Not all liberals are pro-choice and anti-Roberts

I always feel sorry for telemarketers and pollsters who happen to catch me at home. I'm polite, but they usually get a lot more than they bargained for.

Unfortunately, many phone campaigns are designed to push a particular agenda and force those called to express their deeply held convictions in terms that support that agenda.

Too often in polls as well as solicitations, questions are framed in a way that any answer other than the one the caller is looking for appears improbable, foolish, or un-American.

One great for-instance is the Concerned Women for America solicitation call I received recently.

The opening question was: "Are you pro-life?"

"Yes," I replied, because I believe that abortion involves taking a life and should be avoided with few exceptions.

Having offered the hook, the woman on the phone attempted to reel me in with fear. She suggested that this is a critical time in America. That forces are aligning against life as never before.

And she said that if concerned citizens like me don't join her organization in the fight to ensure the confirmation of President Bush's Supreme Court nominee Judge John G. Roberts Jr., then all will be lost and we will slip further down the slope to moral decay, indecency, and - gasp! - liberalism in general.

Essentially, the pro-life group wanted $100.

I proceeded to tell the unfortunate caller why her organization was going about it all wrong.

"I'm a moderate Christian," I said. "I'm so much in favor of life that it concerns me when fearmongering is used to distort the debate and make a solid jurist look like an extremist. Intelligent, thinking people don't want extremists anywhere near a Supreme Court bench.

"Why are you limiting the scope of the selection process to such an irrelevant litmus test as Roe v. Wade?" I asked.

"Such red herrings tend to distract reasonable people from the factors that really count. I believe Roberts should be confirmed in relation to his commitment to the Constitution, his intellect, his jurisprudence, his history of making clearly reasoned decisions, and his moral character.

"Roe v. Wade is not a workable issue anymore," I said gently.

"Like it or not, that particular judgment is not going anywhere. The decision is enshrined in law and - no matter what your position on abortion - Roe v. Wade is immaterial compared with the responsibility we have to educate, influence, persuade, and provide viable alternatives.

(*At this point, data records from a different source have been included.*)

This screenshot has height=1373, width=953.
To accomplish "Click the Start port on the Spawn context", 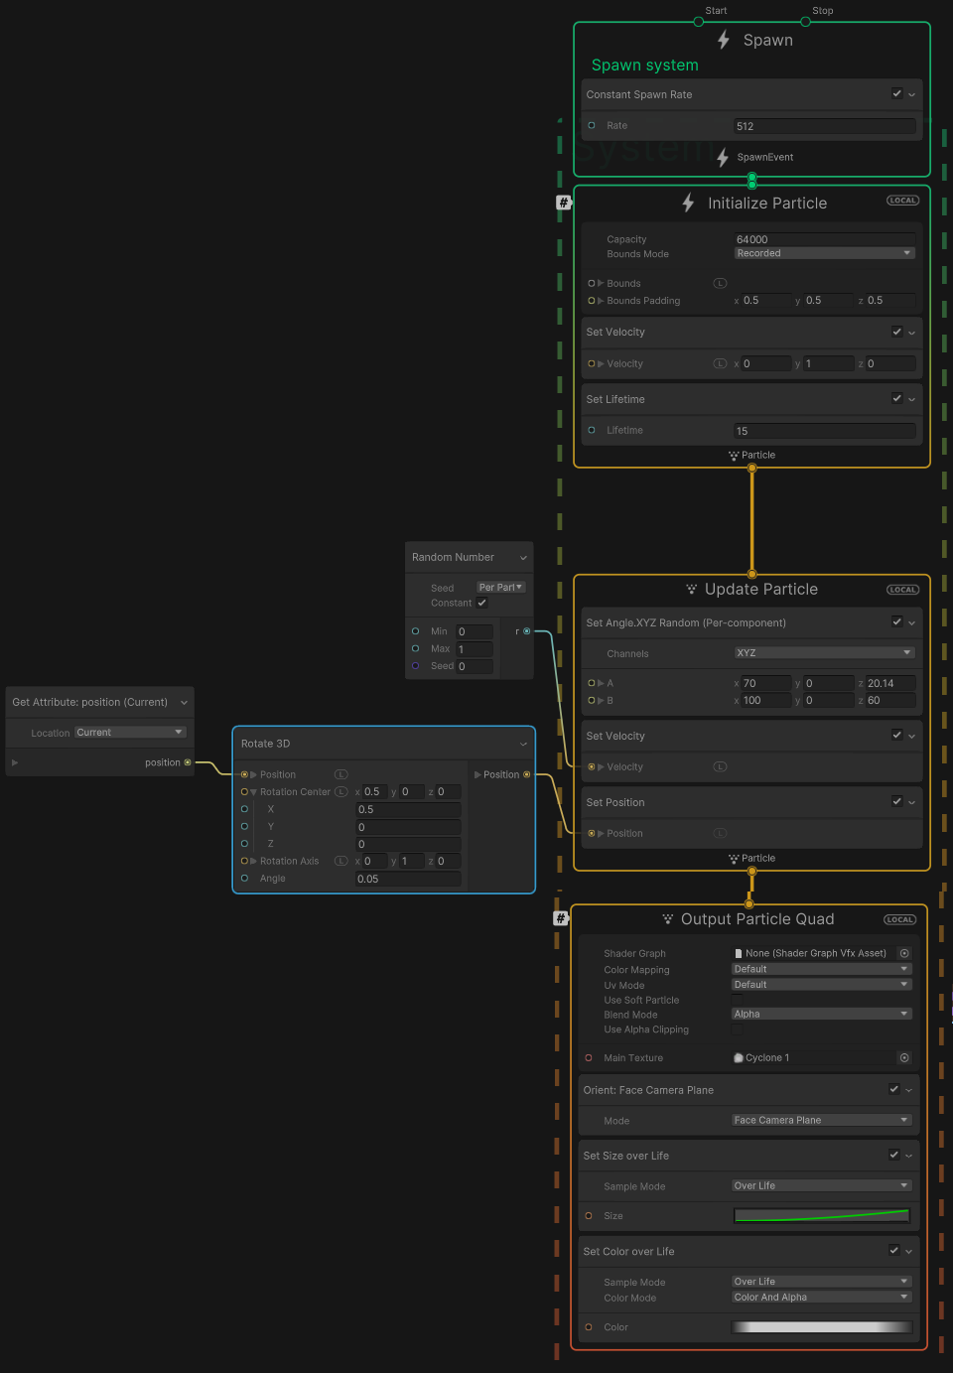I will 699,22.
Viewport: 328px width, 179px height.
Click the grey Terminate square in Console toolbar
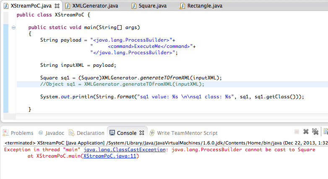tap(297, 132)
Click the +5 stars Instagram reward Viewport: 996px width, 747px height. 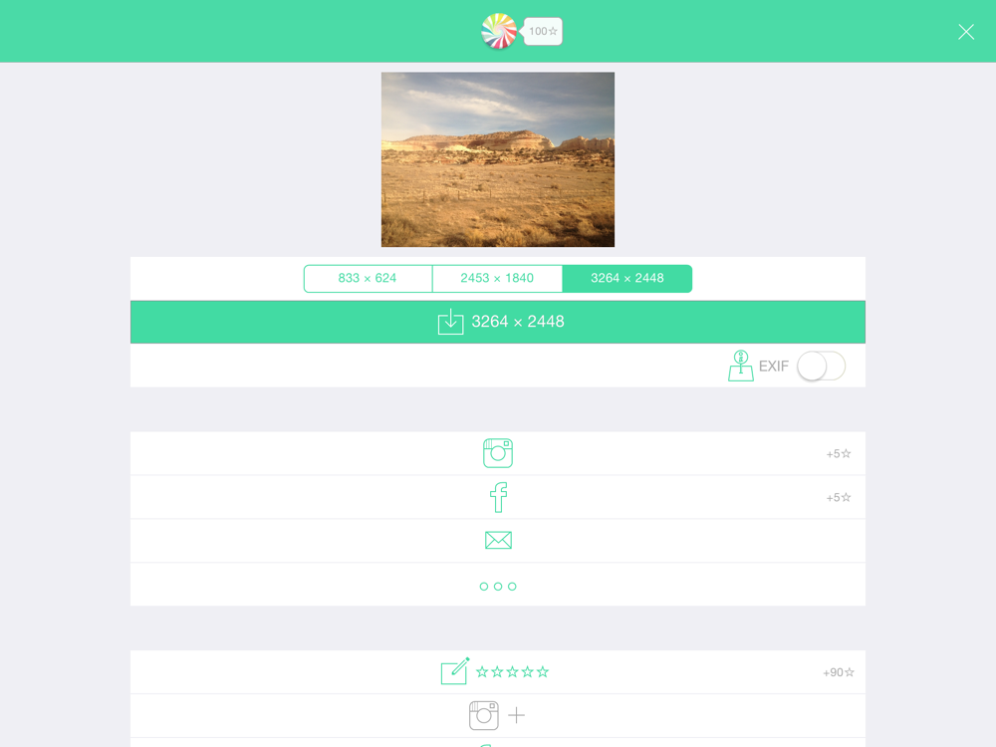tap(839, 453)
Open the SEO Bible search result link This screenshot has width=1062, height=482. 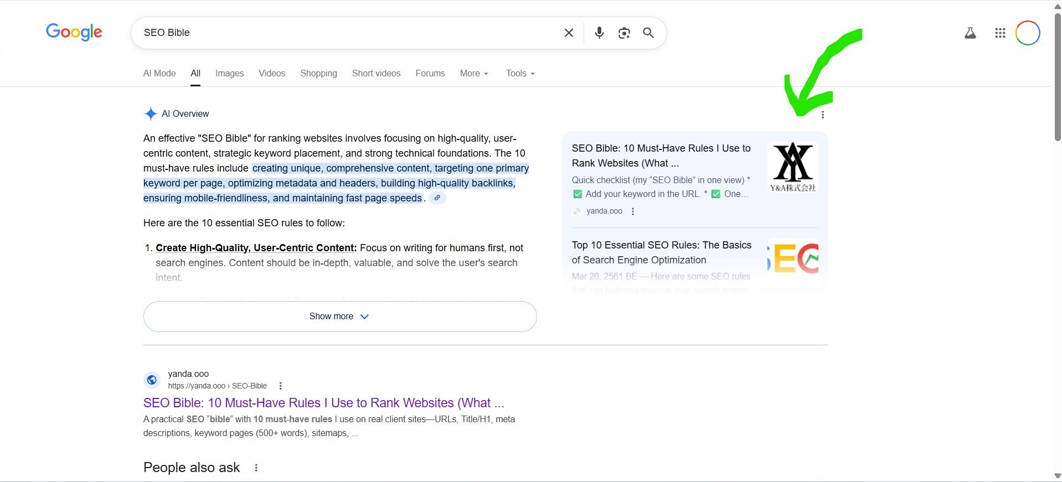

"I mean no personal offense," I said. "But you asked for an opinion, and you called me in my home. The rhetoric of fear, especially when it is so obviously unfounded, will simply alienate moderate people of faith.

"Overstated fright and panic buttons will only distract moderates from the legitimate and important business of moving Americans away from the routine practice of aborting babies before they are born."

After my original answer of, "Yes, I'm pro-life," what disturbed me most about the phone call was the series of tacit - not so logical - assumptions that popped up:

• That being pro-life makes me a Republican.

• That being Christian makes me a Republican.

• That being Christian makes me susceptible to a single-issue pitch, and my faith absolves me from critical thought.

• That all liberals are pro-abortion.

• That being pro-life puts me in lock-step with those who confuse Christianity with the political right.

The confirmation of Judge Roberts is an opportunity to find out if he holds the peculiar combination of qualifications necessary to perform the signal duty of interpreting law in the sometimes murky light of the Constitution.

I do not yet know if Roberts is the right judge for the job.

However, I'm very sure that I don't want a justice who I have predetermined will always agree with me.

If Roberts should be confirmed by the Senate, my greatest prayer will be that this newest addition to the Supreme Court will be a jurist who is committed to personal growth and learning; someone who is not afraid to admit that he may be wrong on occasion; and someone whose reference point is always the Constitution - not an interest group that has already made up his mind for him.

Derek Maul writes for Tampa Bay-area newspapers.